┌────────

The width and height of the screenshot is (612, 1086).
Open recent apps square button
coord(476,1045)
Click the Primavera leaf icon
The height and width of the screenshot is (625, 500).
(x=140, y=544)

└────────

(Work instruction):
From the first line to the last, copy the records exactly as they appear above.

(Solution to this problem):
The width and height of the screenshot is (612, 1086).
Open recent apps square button
coord(476,1045)
Click the Primavera leaf icon
The height and width of the screenshot is (625, 500).
(x=140, y=544)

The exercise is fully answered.